MUMBAI (Reuters) - Hedge funds and other systemically big financial institutions must be more closely regulated and compensation packages must be linked with prudent risk-taking, a G20 working group said in a report.
The G20 Working Group on Enhancing Strong Regulation and Strengthening Transparency was co-chaired by Reserve Bank of India Deputy Governor Rakesh Mohan.
The report has 25 recommendations in 14 broad areas, ranging from credit rating agencies, over-the-counter derivatives and accounting standards and compensation schemes.
Highlights of the recommendations follow:
* Mandates of all national financial regulators, central banks and oversight authorities should take into account financial system stability.
* Authorities need a mechanism to jointly assess systemic risks in a country and co-ordinate policy response to limit the buildup in systemic risk.
* Financial sector authorities should have suitable macroprudential tools to address systemic vulnerabilities.
* The financial stability forum and International Monetary Fund should create a way for key national financial authorities to meet foreign counterparts regularly to assess systemic risks to the global system.
* All systemically important financial institutions, markets and instruments should be subject to an appropriate degree of regulation and oversight. Large complex financial institutions require particularly robust oversight.
* Boundaries of the regulatory framework should be reviewed periodically within national jurisdictions, in light of financial innovation and broader trends in the financial system.
* All credit rating agencies whose ratings are used for regulatory purposes should be subject to a regulatory oversight regime that includes registration and requires compliance.
* Hedge funds or their managers and other private pools of capital should be required to register with financial authorities and disclose information to assess the risks they pose.
* All G20 members should commit to undertake a Financial Sector Assessment Program report and publish its conclusions.

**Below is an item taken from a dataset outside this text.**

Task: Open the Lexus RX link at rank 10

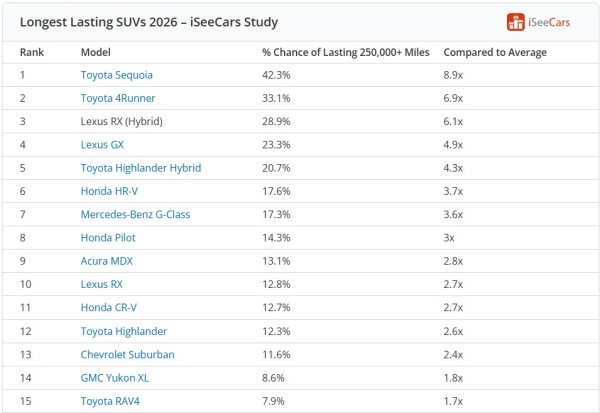Action: 102,284
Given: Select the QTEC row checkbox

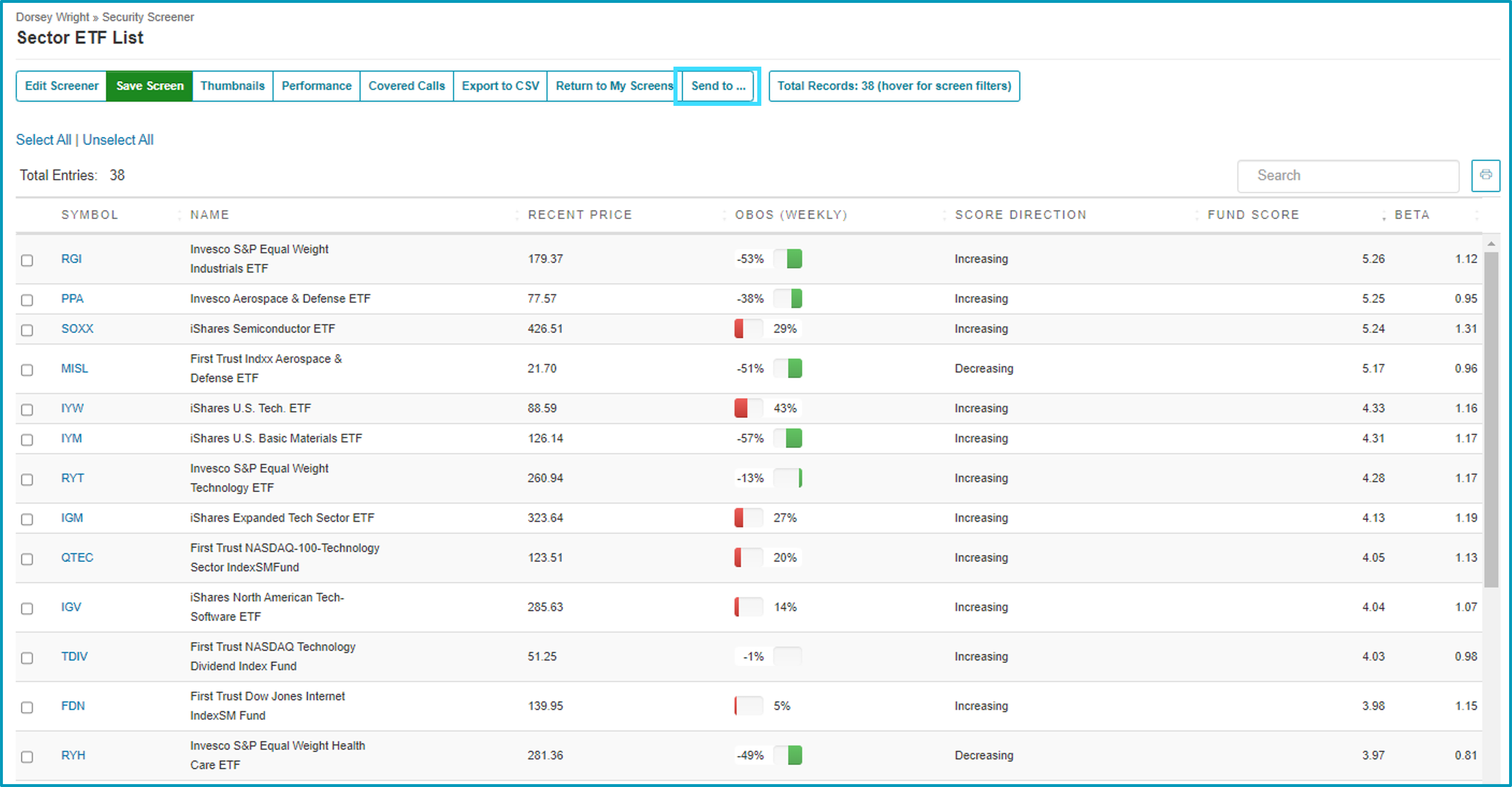Looking at the screenshot, I should [27, 558].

* Accounting standard setters should strengthen accounting recognition of loan-loss provisions by considering alternative approaches for recognizing and measuring loan losses.
* Adequacy of international standards for minimum levels of capital for banks should be reviewed and the quality and global consistency of capital should be enhanced.

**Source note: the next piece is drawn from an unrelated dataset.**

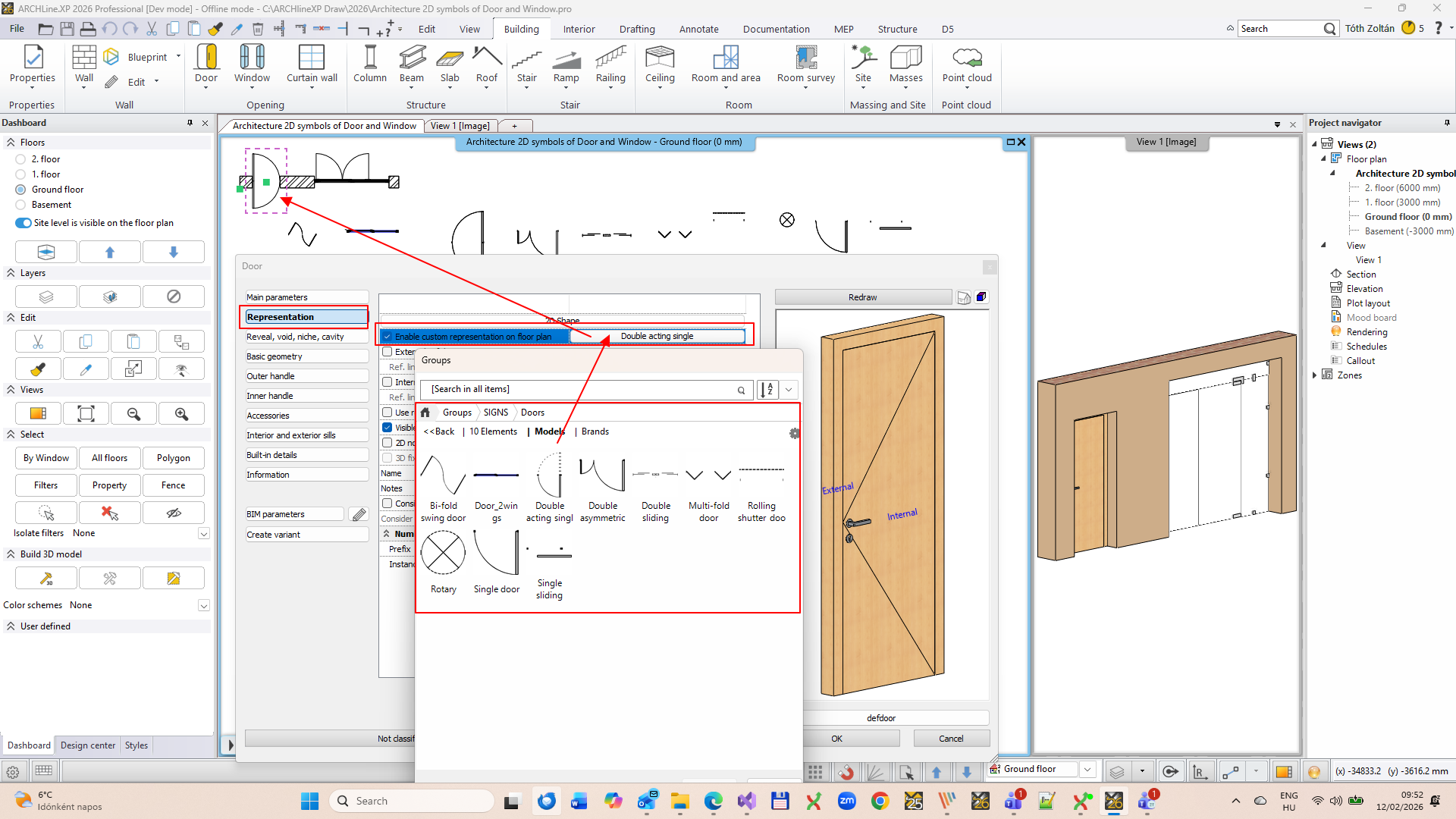
Task: Click the groups settings gear icon
Action: (794, 434)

* G20 leaders should support the progressive adoption of the Basel II capital framework.
* Prudential supervisors and central banks should deliver a global framework for promoting stronger liquidity buffers at banks, including cross-border institutions.
* Financial institutions should continue to strengthen the infrastructure supporting over-the-counter derivatives markets.
* Central counterparties, such as clearing houses, should be subject to transparent and effective oversight by prudential supervisors and other relevant authorities.
* Large financial institutions should ensure that their compensation frameworks are consistent with long-term goals and prudent risk-taking. Prudential supervisors should enhance their oversight of compensation schemes by taking remuneration systems into account when assessing risk management practices.
* Accounting standard setters should accelerate efforts to reduce the complexity of accounting standards for financial instruments and enhance presentation standards.
* Effective enforcement of regulation should be a priority of all financial regulators.